[BEGIN RECORDS FOR THE TASK]

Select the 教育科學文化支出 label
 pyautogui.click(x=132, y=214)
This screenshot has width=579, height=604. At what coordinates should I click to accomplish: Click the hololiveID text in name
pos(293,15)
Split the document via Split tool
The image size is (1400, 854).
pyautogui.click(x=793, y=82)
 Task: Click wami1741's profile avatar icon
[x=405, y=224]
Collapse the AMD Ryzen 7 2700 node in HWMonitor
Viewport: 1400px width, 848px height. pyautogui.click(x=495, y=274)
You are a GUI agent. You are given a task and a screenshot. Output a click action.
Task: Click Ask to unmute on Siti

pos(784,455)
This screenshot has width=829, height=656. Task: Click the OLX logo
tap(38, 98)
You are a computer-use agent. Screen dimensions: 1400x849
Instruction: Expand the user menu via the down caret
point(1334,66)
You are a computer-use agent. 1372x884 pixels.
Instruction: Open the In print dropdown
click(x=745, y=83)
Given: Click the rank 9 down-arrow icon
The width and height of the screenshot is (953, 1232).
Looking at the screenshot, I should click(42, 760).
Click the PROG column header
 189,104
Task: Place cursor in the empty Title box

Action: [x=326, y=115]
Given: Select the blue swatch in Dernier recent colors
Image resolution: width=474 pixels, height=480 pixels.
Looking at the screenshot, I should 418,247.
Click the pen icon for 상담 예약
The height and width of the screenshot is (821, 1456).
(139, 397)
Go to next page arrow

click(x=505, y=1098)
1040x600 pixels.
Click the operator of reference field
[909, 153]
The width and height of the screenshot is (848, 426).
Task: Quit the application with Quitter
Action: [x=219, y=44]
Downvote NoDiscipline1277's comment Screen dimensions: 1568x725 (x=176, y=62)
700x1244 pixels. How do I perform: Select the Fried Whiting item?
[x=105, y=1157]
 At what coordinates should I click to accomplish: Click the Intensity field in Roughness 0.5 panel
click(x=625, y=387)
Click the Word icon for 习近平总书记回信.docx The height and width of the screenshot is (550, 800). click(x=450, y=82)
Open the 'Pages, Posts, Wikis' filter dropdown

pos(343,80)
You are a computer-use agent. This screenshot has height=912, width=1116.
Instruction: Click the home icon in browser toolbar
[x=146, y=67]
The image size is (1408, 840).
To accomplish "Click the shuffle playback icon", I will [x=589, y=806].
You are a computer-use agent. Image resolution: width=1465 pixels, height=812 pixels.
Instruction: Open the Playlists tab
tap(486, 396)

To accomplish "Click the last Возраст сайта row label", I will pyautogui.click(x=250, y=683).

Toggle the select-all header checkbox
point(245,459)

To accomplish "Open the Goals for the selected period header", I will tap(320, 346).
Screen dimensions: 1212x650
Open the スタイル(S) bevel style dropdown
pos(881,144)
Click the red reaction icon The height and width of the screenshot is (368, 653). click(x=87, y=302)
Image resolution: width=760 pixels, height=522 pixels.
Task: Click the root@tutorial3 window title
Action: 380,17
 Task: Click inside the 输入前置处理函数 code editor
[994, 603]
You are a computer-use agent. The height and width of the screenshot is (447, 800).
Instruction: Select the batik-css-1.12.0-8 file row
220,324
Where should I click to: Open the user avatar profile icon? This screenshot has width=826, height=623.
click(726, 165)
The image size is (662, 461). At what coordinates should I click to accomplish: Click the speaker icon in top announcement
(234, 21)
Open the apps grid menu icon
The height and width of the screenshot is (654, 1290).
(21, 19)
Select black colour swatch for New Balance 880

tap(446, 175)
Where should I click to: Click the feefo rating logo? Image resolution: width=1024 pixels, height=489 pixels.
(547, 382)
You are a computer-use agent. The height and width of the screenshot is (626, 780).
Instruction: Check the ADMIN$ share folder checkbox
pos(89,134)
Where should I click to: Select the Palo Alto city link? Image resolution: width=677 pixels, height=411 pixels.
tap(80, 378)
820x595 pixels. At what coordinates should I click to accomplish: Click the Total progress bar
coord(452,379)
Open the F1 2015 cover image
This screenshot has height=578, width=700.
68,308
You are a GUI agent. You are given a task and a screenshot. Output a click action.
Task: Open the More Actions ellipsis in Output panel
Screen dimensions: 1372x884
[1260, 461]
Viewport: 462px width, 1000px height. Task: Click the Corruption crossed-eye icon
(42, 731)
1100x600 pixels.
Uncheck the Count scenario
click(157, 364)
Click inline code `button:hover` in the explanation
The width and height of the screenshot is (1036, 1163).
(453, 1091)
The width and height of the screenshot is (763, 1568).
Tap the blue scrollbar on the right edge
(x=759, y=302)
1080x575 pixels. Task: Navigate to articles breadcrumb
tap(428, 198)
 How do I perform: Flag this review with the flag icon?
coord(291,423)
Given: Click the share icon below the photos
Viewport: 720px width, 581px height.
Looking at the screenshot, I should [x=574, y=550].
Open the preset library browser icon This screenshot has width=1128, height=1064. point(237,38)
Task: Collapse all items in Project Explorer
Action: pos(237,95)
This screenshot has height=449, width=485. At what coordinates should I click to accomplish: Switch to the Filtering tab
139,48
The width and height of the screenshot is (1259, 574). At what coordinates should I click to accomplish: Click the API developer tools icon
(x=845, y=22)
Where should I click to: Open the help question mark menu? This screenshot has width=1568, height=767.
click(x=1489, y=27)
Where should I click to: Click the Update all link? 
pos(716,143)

[END RECORDS FOR THE TASK]

WHAT THE TASK REQUIRES → Please rewrite all the data above, replacing each "Instruction" with "Goal" and leaving everything else unchanged.

ANSWER TO THIS TASK →
Select the 教育科學文化支出 label
 pyautogui.click(x=132, y=214)
This screenshot has width=579, height=604. At what coordinates should I click to accomplish: Click the hololiveID text in name
pos(293,15)
Split the document via Split tool
The image size is (1400, 854).
pyautogui.click(x=793, y=82)
 Task: Click wami1741's profile avatar icon
[x=405, y=224]
Collapse the AMD Ryzen 7 2700 node in HWMonitor
Viewport: 1400px width, 848px height. pyautogui.click(x=495, y=274)
You are a GUI agent. You are given a task and a screenshot. Output a click action.
Task: Click Ask to unmute on Siti

pos(784,455)
This screenshot has width=829, height=656. Task: Click the OLX logo
tap(38, 98)
You are a computer-use agent. Screen dimensions: 1400x849
Goal: Expand the user menu via the down caret
point(1334,66)
You are a computer-use agent. 1372x884 pixels.
Goal: Open the In print dropdown
click(x=745, y=83)
Given: Click the rank 9 down-arrow icon
The width and height of the screenshot is (953, 1232).
Looking at the screenshot, I should click(42, 760).
Click the PROG column header
 189,104
Task: Place cursor in the empty Title box

Action: [x=326, y=115]
Given: Select the blue swatch in Dernier recent colors
Image resolution: width=474 pixels, height=480 pixels.
Looking at the screenshot, I should 418,247.
Click the pen icon for 상담 예약
The height and width of the screenshot is (821, 1456).
(139, 397)
Go to next page arrow

click(x=505, y=1098)
1040x600 pixels.
Click the operator of reference field
[909, 153]
The width and height of the screenshot is (848, 426).
Task: Quit the application with Quitter
Action: [x=219, y=44]
Downvote NoDiscipline1277's comment Screen dimensions: 1568x725 (x=176, y=62)
700x1244 pixels. How do I perform: Select the Fried Whiting item?
[x=105, y=1157]
 At what coordinates should I click to accomplish: Click the Intensity field in Roughness 0.5 panel
click(x=625, y=387)
Click the Word icon for 习近平总书记回信.docx The height and width of the screenshot is (550, 800). click(x=450, y=82)
Open the 'Pages, Posts, Wikis' filter dropdown

pos(343,80)
You are a computer-use agent. This screenshot has height=912, width=1116.
Goal: Click the home icon in browser toolbar
[x=146, y=67]
The image size is (1408, 840).
To accomplish "Click the shuffle playback icon", I will [x=589, y=806].
You are a computer-use agent. Image resolution: width=1465 pixels, height=812 pixels.
Goal: Open the Playlists tab
tap(486, 396)

To accomplish "Click the last Возраст сайта row label", I will pyautogui.click(x=250, y=683).

Toggle the select-all header checkbox
point(245,459)

To accomplish "Open the Goals for the selected period header", I will tap(320, 346).
Screen dimensions: 1212x650
Open the スタイル(S) bevel style dropdown
pos(881,144)
Click the red reaction icon The height and width of the screenshot is (368, 653). click(x=87, y=302)
Image resolution: width=760 pixels, height=522 pixels.
Task: Click the root@tutorial3 window title
Action: 380,17
 Task: Click inside the 输入前置处理函数 code editor
[994, 603]
You are a computer-use agent. The height and width of the screenshot is (447, 800).
Goal: Select the batik-css-1.12.0-8 file row
220,324
Where should I click to: Open the user avatar profile icon? This screenshot has width=826, height=623.
click(726, 165)
The image size is (662, 461). At what coordinates should I click to accomplish: Click the speaker icon in top announcement
(234, 21)
Open the apps grid menu icon
The height and width of the screenshot is (654, 1290).
(21, 19)
Select black colour swatch for New Balance 880

tap(446, 175)
Where should I click to: Click the feefo rating logo? Image resolution: width=1024 pixels, height=489 pixels.
(547, 382)
You are a computer-use agent. The height and width of the screenshot is (626, 780).
Goal: Check the ADMIN$ share folder checkbox
pos(89,134)
Where should I click to: Select the Palo Alto city link? Image resolution: width=677 pixels, height=411 pixels.
tap(80, 378)
820x595 pixels. At what coordinates should I click to accomplish: Click the Total progress bar
coord(452,379)
Open the F1 2015 cover image
This screenshot has height=578, width=700.
68,308
You are a GUI agent. You are given a task and a screenshot. Output a click action.
Task: Open the More Actions ellipsis in Output panel
Screen dimensions: 1372x884
[1260, 461]
Viewport: 462px width, 1000px height. Task: Click the Corruption crossed-eye icon
(42, 731)
1100x600 pixels.
Uncheck the Count scenario
click(157, 364)
Click inline code `button:hover` in the explanation
The width and height of the screenshot is (1036, 1163).
(453, 1091)
The width and height of the screenshot is (763, 1568).
Tap the blue scrollbar on the right edge
(x=759, y=302)
1080x575 pixels. Task: Navigate to articles breadcrumb
tap(428, 198)
 How do I perform: Flag this review with the flag icon?
coord(291,423)
Given: Click the share icon below the photos
Viewport: 720px width, 581px height.
Looking at the screenshot, I should [x=574, y=550].
Open the preset library browser icon This screenshot has width=1128, height=1064. point(237,38)
Task: Collapse all items in Project Explorer
Action: pos(237,95)
This screenshot has height=449, width=485. At what coordinates should I click to accomplish: Switch to the Filtering tab
139,48
The width and height of the screenshot is (1259, 574). At what coordinates should I click to accomplish: Click the API developer tools icon
(x=845, y=22)
Where should I click to: Open the help question mark menu? This screenshot has width=1568, height=767.
click(x=1489, y=27)
Where should I click to: Click the Update all link? 
pos(716,143)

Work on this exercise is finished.